Equally flawed was the state’s assertion that there would be any number of vendors able to collect, transport, cremate, and bury the waste. The state said the Texas Catholic Conference of Bishops had offered to bury the fetal tissue at its cemetery — but whether the group would be able to secure the permits needed to transport and handle medical waste is unclear, and the fact that the remains would be buried in a Catholic facility “raises questions about the impact on women whose beliefs differ from the Catholic Church’s,” Sparks wrote.
Meanwhile, the providers who are seeking to block the rules from ever taking effect — including Whole Woman’s Health — testified that because anti-abortion activists routinely target vendors that work with clinics, they were only aware of one medical waste specialist in the entire state that might be willing to work with them if the new rules were to go in effect.
“With only one potential vendor to handle disposal of fetal tissue under the new rules, allowing the [rules] to go into effect could substantially impair, if not eliminate, access to abortion in Texas,” Sparks concluded as part of his decision to enjoin the rules.
“Texas has chosen to dignify the life of the unborn by requiring the humane disposition of fetal remains,” Paxton said in a statement. Sparks’s ruling, he continued, “reaffirms that the abortion lobby has grown so extreme that it will reject any and every regulation no matter how sensible.”
So far the courts have not agreed with Paxton: Indiana and Louisiana have each had similar regulations blocked by court action. Similar restrictions in other states, including Arkansas and Georgia, are less onerous than the laws that have been blocked and are currently in effect.
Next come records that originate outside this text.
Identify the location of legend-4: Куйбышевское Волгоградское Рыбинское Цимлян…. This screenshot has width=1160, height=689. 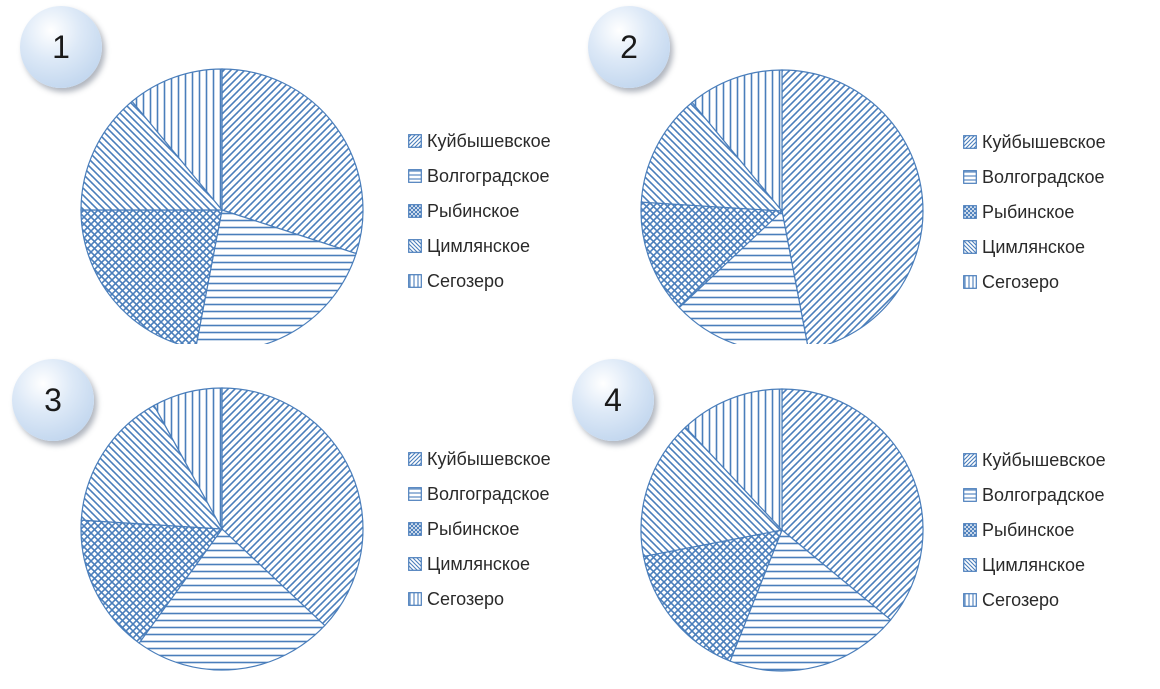
(1034, 530).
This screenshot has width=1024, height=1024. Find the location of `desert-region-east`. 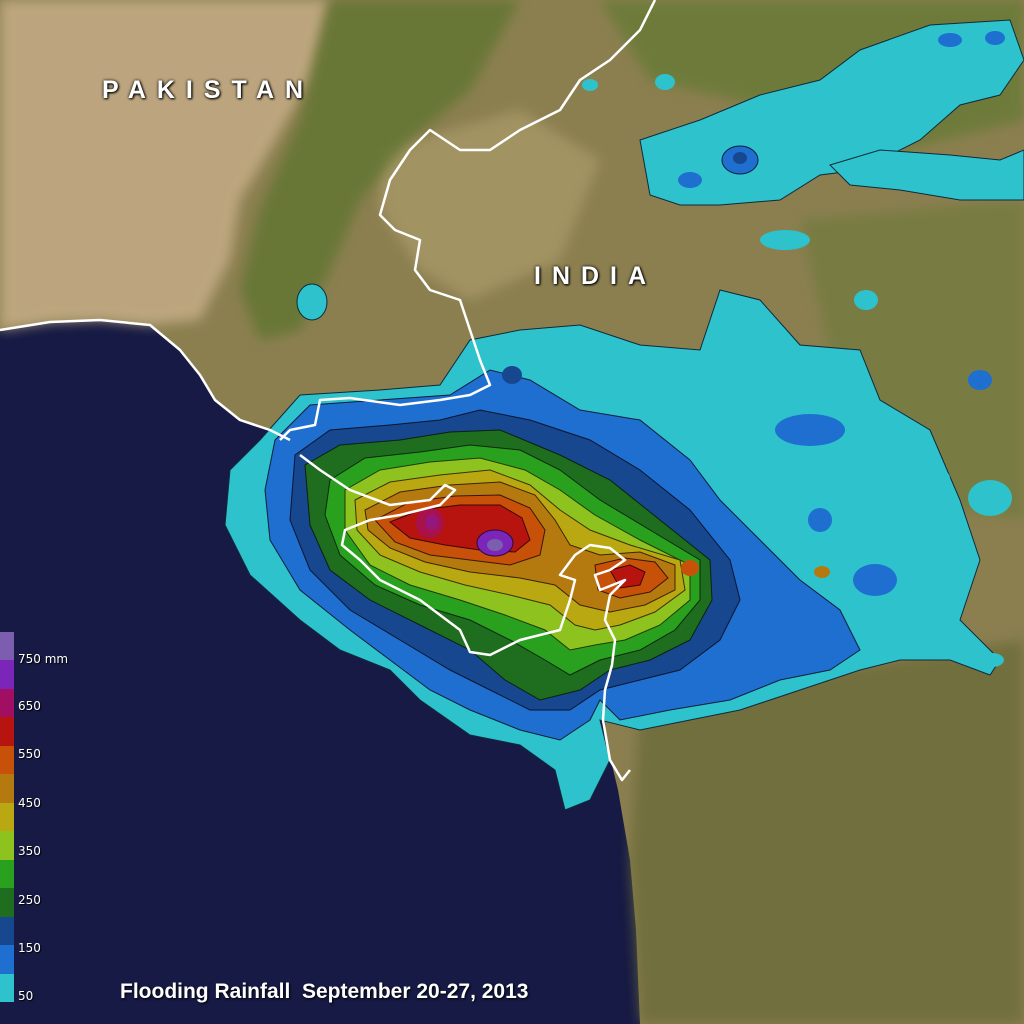

desert-region-east is located at coordinates (490, 205).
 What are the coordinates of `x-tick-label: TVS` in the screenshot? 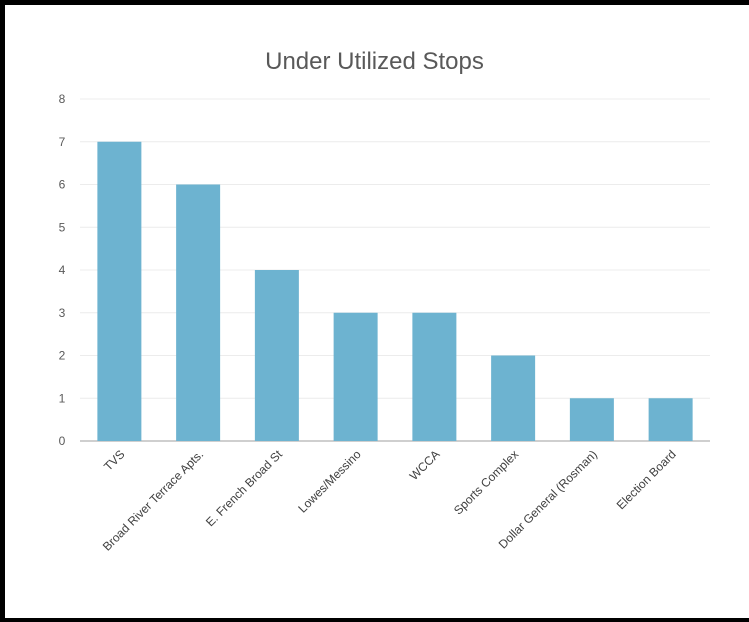 It's located at (114, 460).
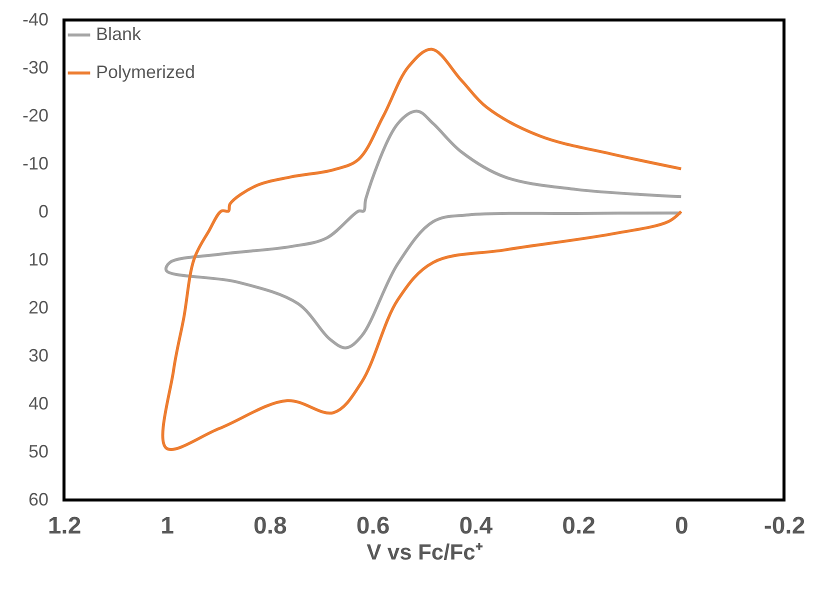 The width and height of the screenshot is (816, 590). Describe the element at coordinates (38, 356) in the screenshot. I see `y-tick-label: 30` at that location.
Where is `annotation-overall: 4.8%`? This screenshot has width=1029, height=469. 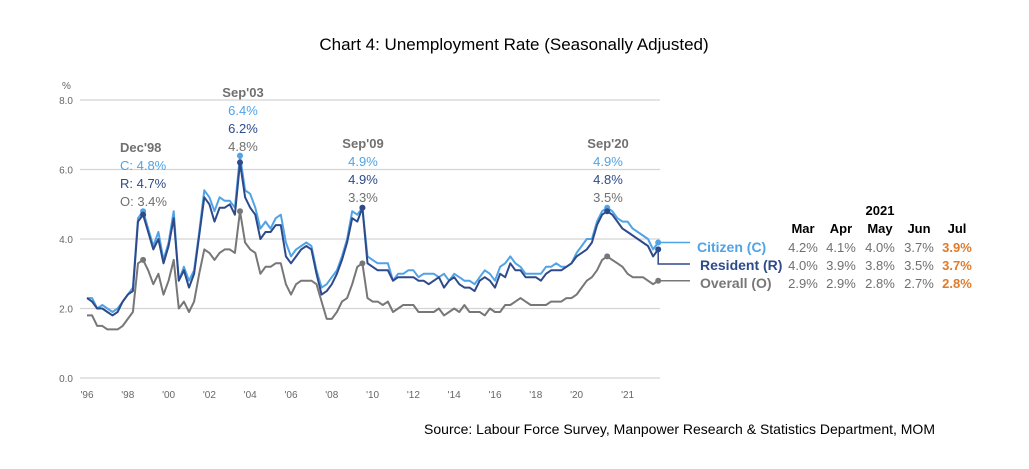
annotation-overall: 4.8% is located at coordinates (243, 146).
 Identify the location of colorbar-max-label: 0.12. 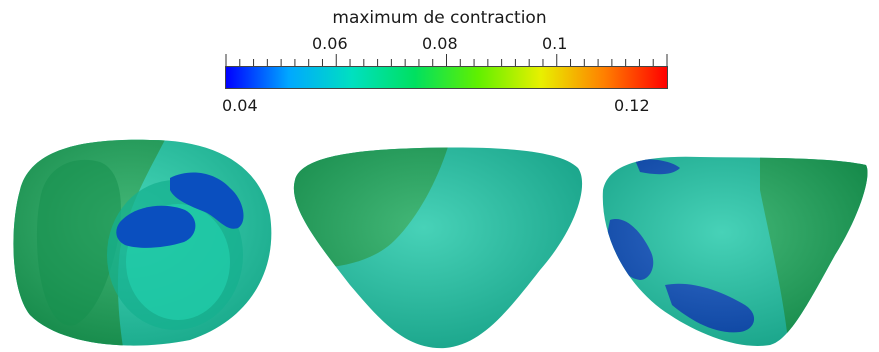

Reproductive rights advocates expect to see additional states seek to pass similar restrictions in the coming months.
“This law is unnecessary, unconstitutionally vague, and manifestly insulting to women,” Nancy Northup, president and CEO of the Center for Reproductive Rights, which is litigating the Texas case, said in a press statement. “Our Constitution protects a woman’s fundamental right to access reproductive health care without needless barriers, and we will continue fighting for decisions like this wherever politicians choose to ignore that right.”
Top photo: Pro-choice activists celebrate on the steps of the U.S. Supreme Court on June 27, 2016, in Washington after the court struck down one of the nation’s toughest restrictions on abortion, a Texas law that women’s groups said would have forced more than three-quarters of the state’s clinics to close.